海外進出企業向け新サービス、セキュリティ強化へ
2026年3月4日、株式会社ラックとKDDIは、海外でビジネスを行う日本企業に向けて、セキュリティ対策を強化するための新たなサービス、"グローバルセキュリティ実態アセスメント"と"グローバルインシデントレスポンス"の受付を開始しました。
グローバルセキュリティ実態アセスメントとは
"グローバルセキュリティ実態アセスメント"は、海外拠点のセキュリティレベルを包括的に評価するサービスです。具体的には、企業のセキュリティ戦略から組織体制、運用監視まで、幅広い側面を検討し、改善提案レポートを提供します。この評価を通じて、企業は各拠点のセキュリティ対策の現状を可視化し、ITガバナンスを強化することができます。
提供内容には、次のような要素が含まれています。
- - セキュリティアセスメント
- - 脆弱性検証のための攻撃シミュレーション
- - 日本語と英語での改善提案レポート提供
グローバルインシデントレスポンスの役割
もう一つの重要なサービス"グローバルインシデントレスポンス"は、海外拠点でセキュリティインシデントが発生した際に、日本のKDDI現地法人のエンジニアが迅速に対応する仕組みを提供します。これにより、初動対応やデータ保全が可能になり、企業のビジネスが継続できる体制を整えています。
具体的な支援内容には、次のようなことが含まれます。
- - 初動対応支援(日本語・英語対応)
- - 被害拡大防止策の助言
- - コンピュータフォレンジック調査
サイバー攻撃の脅威と企業の対応
グローバルにビジネスを展開する企業にとって、サイバー攻撃の脅威は増していると言われています。特に攻撃者は、防御が手厚い本社よりも、手薄なセキュリティ対策を施した海外拠点や取引先を狙う傾向があります。このような状況下で、中堅・中小企業も含めたサプライチェーン全体のセキュリティ対策が急務となっています。

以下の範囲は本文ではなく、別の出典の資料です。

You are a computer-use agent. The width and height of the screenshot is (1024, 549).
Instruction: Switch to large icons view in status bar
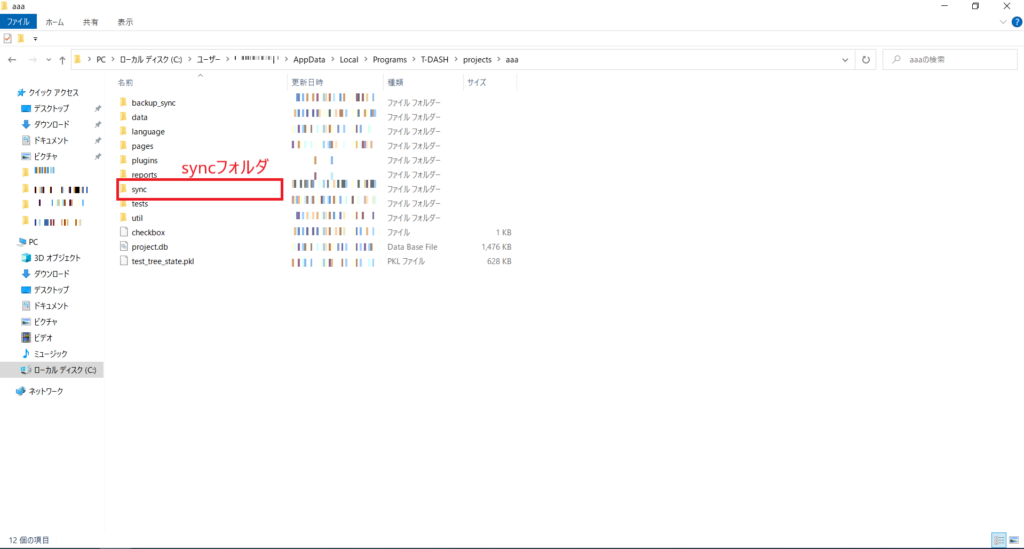pyautogui.click(x=1014, y=540)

ラックとKDDIは、これまでもセキュリティソリューションのグローバル展開を進めてきた実績があり、今回の新サービスを通じて、企業のグローバルなビジネス環境の安全性をさらに高めていくことを目指しています。
世界最大級の展示会にも出展
今般の発表を受け、両社は2026年3月にスペイン・バルセロナで開催される世界最大のモバイル関連展示会「MWC26 Barcelona」において、推進するセキュリティソリューションに関する展示を行います。この展示は、今後のセキュリティ体制強化への貢献を発信する重要な機会となるでしょう。
企業のグローバル展開におけるセキュリティ対策は、今後ますます重要なテーマとなります。ラックとKDDIが提供する最新のセキュリティサービスを通じて、企業は安心して海外進出を図ることができます。安全なIT環境を構築し、リスクを最小限に抑えるための取り組みは、企業にとって必須と言えるでしょう。